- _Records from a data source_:

-- Opening Marker --

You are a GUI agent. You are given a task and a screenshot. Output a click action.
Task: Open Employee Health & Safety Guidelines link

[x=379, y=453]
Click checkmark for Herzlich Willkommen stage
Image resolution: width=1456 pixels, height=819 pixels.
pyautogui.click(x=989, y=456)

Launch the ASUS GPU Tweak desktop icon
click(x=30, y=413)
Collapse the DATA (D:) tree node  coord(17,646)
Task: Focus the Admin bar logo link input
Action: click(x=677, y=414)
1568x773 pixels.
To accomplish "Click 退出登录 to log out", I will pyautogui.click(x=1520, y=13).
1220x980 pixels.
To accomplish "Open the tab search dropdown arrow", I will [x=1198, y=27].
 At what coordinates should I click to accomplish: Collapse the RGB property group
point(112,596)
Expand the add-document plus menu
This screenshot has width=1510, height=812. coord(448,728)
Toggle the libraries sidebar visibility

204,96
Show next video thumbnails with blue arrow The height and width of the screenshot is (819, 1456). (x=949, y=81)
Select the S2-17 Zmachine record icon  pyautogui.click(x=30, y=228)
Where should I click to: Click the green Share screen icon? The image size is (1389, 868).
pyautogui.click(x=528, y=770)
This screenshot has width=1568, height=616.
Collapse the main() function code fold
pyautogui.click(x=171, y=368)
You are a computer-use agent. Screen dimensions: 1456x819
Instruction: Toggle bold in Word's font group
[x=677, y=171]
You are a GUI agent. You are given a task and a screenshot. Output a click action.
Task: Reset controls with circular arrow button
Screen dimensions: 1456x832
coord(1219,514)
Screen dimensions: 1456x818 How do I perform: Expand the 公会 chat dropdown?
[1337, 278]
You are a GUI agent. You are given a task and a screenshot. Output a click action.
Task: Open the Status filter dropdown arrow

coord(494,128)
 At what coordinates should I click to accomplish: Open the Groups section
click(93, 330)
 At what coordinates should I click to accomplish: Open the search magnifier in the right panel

-- Closing Marker --

Would you retype the records above without changing a word?

- _REPLY_:
You are a GUI agent. You are given a task and a screenshot. Output a click action.
Task: Open Employee Health & Safety Guidelines link

[x=379, y=453]
Click checkmark for Herzlich Willkommen stage
Image resolution: width=1456 pixels, height=819 pixels.
pyautogui.click(x=989, y=456)

Launch the ASUS GPU Tweak desktop icon
click(x=30, y=413)
Collapse the DATA (D:) tree node  coord(17,646)
Task: Focus the Admin bar logo link input
Action: click(x=677, y=414)
1568x773 pixels.
To accomplish "Click 退出登录 to log out", I will pyautogui.click(x=1520, y=13).
1220x980 pixels.
To accomplish "Open the tab search dropdown arrow", I will [x=1198, y=27].
 At what coordinates should I click to accomplish: Collapse the RGB property group
point(112,596)
Expand the add-document plus menu
This screenshot has width=1510, height=812. coord(448,728)
Toggle the libraries sidebar visibility

204,96
Show next video thumbnails with blue arrow The height and width of the screenshot is (819, 1456). (x=949, y=81)
Select the S2-17 Zmachine record icon  pyautogui.click(x=30, y=228)
Where should I click to: Click the green Share screen icon? The image size is (1389, 868).
pyautogui.click(x=528, y=770)
This screenshot has width=1568, height=616.
Collapse the main() function code fold
pyautogui.click(x=171, y=368)
You are a computer-use agent. Screen dimensions: 1456x819
Instruction: Toggle bold in Word's font group
[x=677, y=171]
You are a GUI agent. You are given a task and a screenshot. Output a click action.
Task: Reset controls with circular arrow button
Screen dimensions: 1456x832
coord(1219,514)
Screen dimensions: 1456x818 How do I perform: Expand the 公会 chat dropdown?
[1337, 278]
You are a GUI agent. You are given a task and a screenshot. Output a click action.
Task: Open the Status filter dropdown arrow

coord(494,128)
 At what coordinates should I click to accomplish: Open the Groups section
click(93, 330)
 At what coordinates should I click to accomplish: Open the search magnifier in the right panel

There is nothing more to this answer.